The deadline for signing these agreements has been recently extended, allowing refineries flexibility in timing. However, sources noted that given the current taxation measures, refineries cannot proceed with these agreements without risking substantial investment losses, estimated at $4-5 billion should all refineries opt for upgrades.

Last week, in a joint letter to the government, the country’s five refineries expressed concern that the inability to reclaim significant portions of input sales tax on taxable purchases and services would severely impact their financial viability.

With regulated selling prices for most products, refineries would be unable to pass on increased costs to consumers, adding that the cumulative effect of these tax proposals would render refinery operations unsustainable.

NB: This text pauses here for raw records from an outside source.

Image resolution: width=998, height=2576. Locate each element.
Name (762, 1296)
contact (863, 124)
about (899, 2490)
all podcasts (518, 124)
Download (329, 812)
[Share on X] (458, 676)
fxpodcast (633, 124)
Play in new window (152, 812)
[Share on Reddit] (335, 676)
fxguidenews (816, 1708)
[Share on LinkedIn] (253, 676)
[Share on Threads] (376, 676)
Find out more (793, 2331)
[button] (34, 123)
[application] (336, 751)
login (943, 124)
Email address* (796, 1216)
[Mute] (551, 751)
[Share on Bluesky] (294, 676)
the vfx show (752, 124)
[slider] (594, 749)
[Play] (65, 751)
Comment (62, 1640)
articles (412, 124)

The recent introduction of the Pakistan Refining Policy for Upgradation of Existing/Brownfield Refineries 2023 aims to incentivize significant investments in the sector within specified timelines. Refineries are currently undertaking upgrade and expansion projects totalling $4.5 billion, which are expected to contribute substantially to the economy through import substitution and employment generation.

However, concerns were raised that the inability to claim input tax credits on project-related imports and purchases under current tax policies would escalate project costs, rendering them economically unfeasible, as stated in the joint letter.

Sources close to the matter indicated that approaching the SIFC is viewed as a final recourse to secure the future of refineries and their planned investments, pending the signing of agreements with the Oil & Gas Regulatory Authority (Ogra).